Excess oxygen also triggers the formation of reactive molecules that can damage cells. Studies have shown measurable increases in markers of this cellular stress after as little as 30 minutes of breathing pure oxygen. There’s also a paradoxical lung effect: high-concentration oxygen can cause tiny air sacs in the lungs to collapse (a condition called absorption atelectasis), which actually makes gas exchange worse. In healthy people breathing pure oxygen, the amount of blood bypassing functional lung tissue doubles compared to those breathing normal air.
Perhaps most relevant to recovery, supplemental oxygen can mask a developing problem. If your oxygen levels look normal on the monitor because you’re getting extra oxygen, it becomes harder to detect early signs that your breathing is deteriorating. This is why the goal is to get you breathing room air as soon as it’s safe.
What “Being Weaned Off” Looks Like
Oxygen weaning isn’t usually dramatic. For most patients, the process is straightforward: the nurse gradually turns down the flow rate on your nasal cannula and watches your oxygen saturation. If it holds steady above 92%, the oxygen is removed entirely. You’ll continue to be monitored for a period afterward to make sure your levels stay stable.

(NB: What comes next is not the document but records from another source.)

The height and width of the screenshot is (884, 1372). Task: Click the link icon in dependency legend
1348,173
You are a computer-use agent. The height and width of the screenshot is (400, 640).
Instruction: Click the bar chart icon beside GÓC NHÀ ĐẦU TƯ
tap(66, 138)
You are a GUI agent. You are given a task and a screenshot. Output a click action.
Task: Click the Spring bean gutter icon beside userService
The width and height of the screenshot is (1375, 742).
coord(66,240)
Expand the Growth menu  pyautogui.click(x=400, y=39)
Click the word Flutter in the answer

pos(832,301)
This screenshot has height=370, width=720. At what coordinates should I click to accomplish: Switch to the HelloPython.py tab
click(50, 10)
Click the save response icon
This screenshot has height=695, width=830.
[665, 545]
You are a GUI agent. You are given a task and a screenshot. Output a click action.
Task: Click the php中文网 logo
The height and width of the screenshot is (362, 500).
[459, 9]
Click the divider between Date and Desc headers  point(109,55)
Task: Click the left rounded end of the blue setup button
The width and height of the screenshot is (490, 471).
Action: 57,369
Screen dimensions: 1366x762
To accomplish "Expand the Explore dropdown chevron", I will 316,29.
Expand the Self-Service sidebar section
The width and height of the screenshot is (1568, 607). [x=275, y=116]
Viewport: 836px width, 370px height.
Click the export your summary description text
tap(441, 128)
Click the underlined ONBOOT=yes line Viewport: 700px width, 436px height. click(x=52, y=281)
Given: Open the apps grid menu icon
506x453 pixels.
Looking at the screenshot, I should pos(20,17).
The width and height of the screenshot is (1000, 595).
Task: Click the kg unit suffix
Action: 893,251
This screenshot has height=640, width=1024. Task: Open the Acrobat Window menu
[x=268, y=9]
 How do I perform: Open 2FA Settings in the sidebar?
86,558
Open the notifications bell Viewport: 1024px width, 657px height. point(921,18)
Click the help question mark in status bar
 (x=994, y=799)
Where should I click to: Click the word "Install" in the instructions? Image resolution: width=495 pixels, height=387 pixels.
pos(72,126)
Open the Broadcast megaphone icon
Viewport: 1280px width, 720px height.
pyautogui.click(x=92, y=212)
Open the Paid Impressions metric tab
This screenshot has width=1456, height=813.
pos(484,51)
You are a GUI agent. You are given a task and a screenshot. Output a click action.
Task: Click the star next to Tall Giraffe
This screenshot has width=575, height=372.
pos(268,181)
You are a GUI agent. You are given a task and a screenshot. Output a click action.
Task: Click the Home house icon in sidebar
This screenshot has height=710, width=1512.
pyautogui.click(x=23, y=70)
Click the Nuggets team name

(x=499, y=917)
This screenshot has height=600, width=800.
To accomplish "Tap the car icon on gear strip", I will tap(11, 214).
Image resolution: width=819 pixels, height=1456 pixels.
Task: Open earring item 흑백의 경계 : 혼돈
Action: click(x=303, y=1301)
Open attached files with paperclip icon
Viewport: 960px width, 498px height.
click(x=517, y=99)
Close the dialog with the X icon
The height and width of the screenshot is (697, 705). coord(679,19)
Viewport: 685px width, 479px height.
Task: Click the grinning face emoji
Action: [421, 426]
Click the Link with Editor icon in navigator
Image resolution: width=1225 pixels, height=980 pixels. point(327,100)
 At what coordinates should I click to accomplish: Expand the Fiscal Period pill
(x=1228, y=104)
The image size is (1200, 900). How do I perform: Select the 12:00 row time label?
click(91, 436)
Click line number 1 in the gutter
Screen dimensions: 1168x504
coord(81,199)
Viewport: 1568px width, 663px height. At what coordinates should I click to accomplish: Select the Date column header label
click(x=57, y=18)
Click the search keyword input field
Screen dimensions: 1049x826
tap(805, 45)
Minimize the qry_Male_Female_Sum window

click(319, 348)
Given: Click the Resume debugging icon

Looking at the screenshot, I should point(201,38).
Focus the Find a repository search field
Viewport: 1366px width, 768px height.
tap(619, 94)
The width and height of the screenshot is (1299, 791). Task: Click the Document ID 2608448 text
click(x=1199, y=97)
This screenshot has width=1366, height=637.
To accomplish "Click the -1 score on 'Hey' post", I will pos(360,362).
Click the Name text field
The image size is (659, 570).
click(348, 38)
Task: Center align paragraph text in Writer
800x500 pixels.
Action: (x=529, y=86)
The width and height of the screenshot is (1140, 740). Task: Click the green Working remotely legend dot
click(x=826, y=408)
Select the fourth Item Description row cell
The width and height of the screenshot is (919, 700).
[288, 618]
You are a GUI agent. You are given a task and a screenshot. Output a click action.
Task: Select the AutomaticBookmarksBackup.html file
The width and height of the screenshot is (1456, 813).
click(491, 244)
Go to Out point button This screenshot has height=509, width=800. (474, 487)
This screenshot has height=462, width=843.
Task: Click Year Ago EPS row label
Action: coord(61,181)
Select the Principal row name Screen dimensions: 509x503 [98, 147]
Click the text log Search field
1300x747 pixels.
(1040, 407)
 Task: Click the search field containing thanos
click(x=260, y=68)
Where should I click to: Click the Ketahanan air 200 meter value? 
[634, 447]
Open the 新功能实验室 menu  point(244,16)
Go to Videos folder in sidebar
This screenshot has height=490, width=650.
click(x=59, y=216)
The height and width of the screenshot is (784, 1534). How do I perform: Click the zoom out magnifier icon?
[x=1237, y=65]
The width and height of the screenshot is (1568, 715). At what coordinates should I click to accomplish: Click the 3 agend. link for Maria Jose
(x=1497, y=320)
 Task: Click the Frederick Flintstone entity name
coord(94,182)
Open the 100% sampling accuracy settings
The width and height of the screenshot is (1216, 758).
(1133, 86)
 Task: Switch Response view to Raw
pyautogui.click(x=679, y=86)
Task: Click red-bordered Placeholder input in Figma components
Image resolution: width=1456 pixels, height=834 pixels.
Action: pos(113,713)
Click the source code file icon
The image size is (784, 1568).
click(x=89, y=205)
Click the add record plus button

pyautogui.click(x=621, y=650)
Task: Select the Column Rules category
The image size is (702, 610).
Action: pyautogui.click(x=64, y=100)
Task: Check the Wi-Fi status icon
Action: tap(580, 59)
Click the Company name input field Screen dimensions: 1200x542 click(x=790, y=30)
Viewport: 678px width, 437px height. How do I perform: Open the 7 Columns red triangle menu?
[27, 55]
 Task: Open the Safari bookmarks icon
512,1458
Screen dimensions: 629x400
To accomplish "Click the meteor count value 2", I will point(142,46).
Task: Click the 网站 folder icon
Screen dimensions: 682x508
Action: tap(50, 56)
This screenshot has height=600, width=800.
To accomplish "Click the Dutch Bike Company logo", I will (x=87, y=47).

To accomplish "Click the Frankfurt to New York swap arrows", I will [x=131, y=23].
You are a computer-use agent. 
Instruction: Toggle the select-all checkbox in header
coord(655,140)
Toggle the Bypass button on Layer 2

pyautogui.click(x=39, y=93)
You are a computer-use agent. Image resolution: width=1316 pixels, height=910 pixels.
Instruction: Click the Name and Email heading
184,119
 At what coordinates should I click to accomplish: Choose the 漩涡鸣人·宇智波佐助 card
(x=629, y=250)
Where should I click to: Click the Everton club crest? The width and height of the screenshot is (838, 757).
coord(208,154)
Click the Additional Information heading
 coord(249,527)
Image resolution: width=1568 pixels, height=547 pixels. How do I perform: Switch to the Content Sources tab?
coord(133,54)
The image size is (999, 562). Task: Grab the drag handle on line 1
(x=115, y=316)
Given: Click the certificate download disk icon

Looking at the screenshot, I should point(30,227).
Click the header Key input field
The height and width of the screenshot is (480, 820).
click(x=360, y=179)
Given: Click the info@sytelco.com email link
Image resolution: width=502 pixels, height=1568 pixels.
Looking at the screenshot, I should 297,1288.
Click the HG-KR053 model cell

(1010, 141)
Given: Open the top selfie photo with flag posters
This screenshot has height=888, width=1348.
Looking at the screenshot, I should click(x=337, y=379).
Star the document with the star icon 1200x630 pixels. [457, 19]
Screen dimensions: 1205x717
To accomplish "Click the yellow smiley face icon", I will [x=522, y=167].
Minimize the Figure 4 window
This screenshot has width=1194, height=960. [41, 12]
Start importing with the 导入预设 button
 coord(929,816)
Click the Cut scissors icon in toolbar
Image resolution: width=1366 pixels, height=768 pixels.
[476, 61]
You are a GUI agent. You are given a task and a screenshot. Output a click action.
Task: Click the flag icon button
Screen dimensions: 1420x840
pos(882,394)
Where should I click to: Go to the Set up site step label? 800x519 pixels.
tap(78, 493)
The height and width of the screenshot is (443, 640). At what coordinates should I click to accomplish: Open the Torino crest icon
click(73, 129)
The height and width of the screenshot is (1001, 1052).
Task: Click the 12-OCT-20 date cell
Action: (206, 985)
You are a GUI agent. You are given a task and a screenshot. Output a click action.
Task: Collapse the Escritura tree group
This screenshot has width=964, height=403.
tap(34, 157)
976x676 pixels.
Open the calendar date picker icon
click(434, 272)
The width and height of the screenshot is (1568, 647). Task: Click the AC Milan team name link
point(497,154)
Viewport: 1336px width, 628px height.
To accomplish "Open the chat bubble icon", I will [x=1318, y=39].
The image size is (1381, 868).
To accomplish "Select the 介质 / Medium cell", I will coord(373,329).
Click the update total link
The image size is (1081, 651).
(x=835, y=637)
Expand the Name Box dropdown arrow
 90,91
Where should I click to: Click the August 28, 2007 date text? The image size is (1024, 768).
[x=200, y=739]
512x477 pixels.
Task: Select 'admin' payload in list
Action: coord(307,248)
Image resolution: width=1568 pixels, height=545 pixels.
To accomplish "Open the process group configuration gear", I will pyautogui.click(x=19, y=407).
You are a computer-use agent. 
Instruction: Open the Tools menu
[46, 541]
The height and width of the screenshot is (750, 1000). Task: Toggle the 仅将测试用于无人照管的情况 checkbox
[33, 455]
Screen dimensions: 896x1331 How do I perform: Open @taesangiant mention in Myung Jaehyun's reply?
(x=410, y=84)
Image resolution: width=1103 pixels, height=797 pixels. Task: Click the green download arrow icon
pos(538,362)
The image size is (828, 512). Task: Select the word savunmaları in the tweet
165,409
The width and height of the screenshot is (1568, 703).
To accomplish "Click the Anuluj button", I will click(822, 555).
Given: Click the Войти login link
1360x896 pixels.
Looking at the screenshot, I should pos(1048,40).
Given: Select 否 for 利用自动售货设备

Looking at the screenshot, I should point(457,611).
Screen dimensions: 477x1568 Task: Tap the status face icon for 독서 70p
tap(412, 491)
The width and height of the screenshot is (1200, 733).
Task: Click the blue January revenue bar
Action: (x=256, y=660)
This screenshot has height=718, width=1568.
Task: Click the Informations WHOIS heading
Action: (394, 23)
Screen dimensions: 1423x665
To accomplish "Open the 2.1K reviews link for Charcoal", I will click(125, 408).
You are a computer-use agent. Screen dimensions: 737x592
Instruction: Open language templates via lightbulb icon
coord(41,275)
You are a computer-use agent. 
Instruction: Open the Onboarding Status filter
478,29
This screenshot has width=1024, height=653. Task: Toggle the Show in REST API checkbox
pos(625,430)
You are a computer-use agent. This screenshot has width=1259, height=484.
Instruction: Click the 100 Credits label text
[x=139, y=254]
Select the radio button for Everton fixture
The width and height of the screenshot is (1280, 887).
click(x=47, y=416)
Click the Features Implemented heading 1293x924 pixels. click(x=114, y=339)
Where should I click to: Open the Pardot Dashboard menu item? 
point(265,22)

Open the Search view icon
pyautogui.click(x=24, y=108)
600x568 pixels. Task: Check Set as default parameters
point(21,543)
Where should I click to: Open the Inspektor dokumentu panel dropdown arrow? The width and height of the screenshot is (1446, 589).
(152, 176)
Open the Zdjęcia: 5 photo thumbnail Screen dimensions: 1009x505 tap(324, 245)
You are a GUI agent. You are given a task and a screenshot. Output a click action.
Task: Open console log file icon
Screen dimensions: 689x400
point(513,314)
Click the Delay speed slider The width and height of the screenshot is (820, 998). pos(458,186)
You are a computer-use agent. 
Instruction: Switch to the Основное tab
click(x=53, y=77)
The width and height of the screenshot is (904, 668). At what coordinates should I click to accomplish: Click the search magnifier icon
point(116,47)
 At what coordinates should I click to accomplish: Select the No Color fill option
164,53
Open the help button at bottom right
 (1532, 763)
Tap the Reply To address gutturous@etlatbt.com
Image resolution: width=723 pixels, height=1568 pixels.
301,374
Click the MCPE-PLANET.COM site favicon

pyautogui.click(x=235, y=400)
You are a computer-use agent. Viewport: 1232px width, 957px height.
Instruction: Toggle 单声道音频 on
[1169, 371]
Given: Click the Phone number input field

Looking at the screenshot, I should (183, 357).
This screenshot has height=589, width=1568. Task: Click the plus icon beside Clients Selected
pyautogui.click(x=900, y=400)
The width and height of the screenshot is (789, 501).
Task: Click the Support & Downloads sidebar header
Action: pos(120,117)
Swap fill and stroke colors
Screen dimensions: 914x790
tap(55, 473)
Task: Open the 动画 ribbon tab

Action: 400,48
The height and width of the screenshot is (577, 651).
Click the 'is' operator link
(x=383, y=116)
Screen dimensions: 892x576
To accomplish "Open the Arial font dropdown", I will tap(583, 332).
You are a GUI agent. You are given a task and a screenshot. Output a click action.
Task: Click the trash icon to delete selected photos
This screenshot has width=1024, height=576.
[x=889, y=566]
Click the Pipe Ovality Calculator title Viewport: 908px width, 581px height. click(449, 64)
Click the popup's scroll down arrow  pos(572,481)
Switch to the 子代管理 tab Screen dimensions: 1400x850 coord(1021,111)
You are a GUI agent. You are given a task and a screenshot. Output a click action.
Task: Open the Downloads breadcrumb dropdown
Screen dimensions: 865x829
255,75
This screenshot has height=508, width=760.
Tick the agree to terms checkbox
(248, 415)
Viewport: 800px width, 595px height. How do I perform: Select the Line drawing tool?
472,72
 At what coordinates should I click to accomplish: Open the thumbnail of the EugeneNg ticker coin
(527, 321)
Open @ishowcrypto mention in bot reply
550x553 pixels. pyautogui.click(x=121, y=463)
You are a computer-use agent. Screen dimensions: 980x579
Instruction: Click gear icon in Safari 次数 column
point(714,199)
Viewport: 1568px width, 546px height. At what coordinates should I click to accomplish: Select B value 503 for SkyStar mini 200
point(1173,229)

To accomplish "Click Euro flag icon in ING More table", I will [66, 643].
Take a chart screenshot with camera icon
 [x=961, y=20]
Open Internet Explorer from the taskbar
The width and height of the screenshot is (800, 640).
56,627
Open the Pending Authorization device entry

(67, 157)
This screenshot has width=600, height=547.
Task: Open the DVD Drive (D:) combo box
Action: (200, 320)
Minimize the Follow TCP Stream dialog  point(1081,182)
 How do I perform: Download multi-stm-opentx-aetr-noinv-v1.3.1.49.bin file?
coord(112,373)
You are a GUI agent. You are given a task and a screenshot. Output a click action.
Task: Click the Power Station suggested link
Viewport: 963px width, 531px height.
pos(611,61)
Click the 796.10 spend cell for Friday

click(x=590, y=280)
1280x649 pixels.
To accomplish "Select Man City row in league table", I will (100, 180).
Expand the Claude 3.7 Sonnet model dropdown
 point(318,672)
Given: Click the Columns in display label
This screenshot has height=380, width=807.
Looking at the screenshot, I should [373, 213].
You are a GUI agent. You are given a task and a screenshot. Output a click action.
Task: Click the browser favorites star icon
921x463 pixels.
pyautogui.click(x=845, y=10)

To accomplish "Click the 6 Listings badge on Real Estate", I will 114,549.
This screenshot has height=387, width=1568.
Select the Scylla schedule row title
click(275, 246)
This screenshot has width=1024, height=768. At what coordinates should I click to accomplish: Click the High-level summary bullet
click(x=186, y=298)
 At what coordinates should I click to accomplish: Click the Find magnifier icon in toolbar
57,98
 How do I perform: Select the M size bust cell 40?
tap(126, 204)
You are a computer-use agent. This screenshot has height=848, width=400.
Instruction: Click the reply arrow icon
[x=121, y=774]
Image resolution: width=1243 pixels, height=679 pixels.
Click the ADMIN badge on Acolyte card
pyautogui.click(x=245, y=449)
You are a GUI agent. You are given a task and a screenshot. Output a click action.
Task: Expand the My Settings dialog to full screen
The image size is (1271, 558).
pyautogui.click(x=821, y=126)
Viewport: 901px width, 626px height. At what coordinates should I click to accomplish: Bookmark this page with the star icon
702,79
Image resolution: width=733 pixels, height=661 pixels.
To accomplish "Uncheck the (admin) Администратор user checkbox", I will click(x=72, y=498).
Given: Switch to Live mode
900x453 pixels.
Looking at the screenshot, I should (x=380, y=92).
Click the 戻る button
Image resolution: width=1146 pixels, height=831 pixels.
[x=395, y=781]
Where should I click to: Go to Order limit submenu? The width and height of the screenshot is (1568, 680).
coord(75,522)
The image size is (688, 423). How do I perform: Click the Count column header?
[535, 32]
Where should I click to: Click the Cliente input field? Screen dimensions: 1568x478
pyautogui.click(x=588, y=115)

For patients who needed a ventilator, the process is more involved. The machine gradually does less of the breathing work while your lungs take over. After the breathing tube comes out, you’ll still get supplemental oxygen through a mask or nasal cannula for hours to days. Each step down in support is guided by how well your oxygen levels and breathing effort respond.
Going Home on Oxygen
A small percentage of surgical patients are discharged with a portable oxygen setup. This is most common after lung surgery, in patients with pre-existing lung disease, or after major cardiac procedures where recovery is still ongoing. If your oxygen levels can’t stay above 88 to 90% on room air by the time you’re otherwise ready to leave the hospital, you’ll be sent home with an oxygen concentrator or portable tanks along with instructions on when and how to use them.
Home oxygen after surgery is almost always temporary. Your surgical team will schedule follow-up visits to recheck your levels, and the oxygen is discontinued once your saturation consistently stays in the safe range on its own. For most people, this takes a few weeks. Patients with severe pre-existing lung disease may find that surgery tips them into needing long-term oxygen, but this is the exception rather than the rule.